§ TEXT FOR ANALYSIS:

******************************

While the authorities went about robbing the nation‘s assets as part of the so called nationalization process, they gradually began imposing their ideology and centralized mechanisms on science. The ideological offensive consisted in injecting Marxism into science, mainly into the humanities — philosophy, sociology, psychology, history, Polish studies — at all levels of teaching and academic careers.
Marxism was an obligatory course in every field of study, including veterinary medicine and environmental engineering, while political (i.e., Marxist) economy was a course that had to be taken by every Ph.D. student. Centralization in its turn consisted in strict state controls imposed on all organized forms of academic and scientific life, which meant that the scientific community was effectively denied freedom and forced into a political straightjacket. Symbolic of those times was the naming in 1952 of Wrocław University after the then incumbent president Bolesław Bierut. This patron survived all the way up to 1989.

******************************

Source records
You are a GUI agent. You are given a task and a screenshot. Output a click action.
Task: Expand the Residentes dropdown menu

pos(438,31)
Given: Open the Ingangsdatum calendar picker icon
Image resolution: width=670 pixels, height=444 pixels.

******************************

§ ACTIVITY LIST:
A: Transcribe the part of the passage on Marxism in science that begins at the words "While the authorities" and stops after "and academic careers.".
B: List the humanities fields that the passage on Marxism in science names as the main targets of Marxist injection.
Work from the passage on Marxism in science alone.

§ RESULTS IN ORDER:
A:
While the authorities went about robbing the nation‘s assets as part of the so called nationalization process, they gradually began imposing their ideology and centralized mechanisms on science. The ideological offensive consisted in injecting Marxism into science, mainly into the humanities — philosophy, sociology, psychology, history, Polish studies — at all levels of teaching and academic careers.

B: philosophy, sociology, psychology, history, Polish studies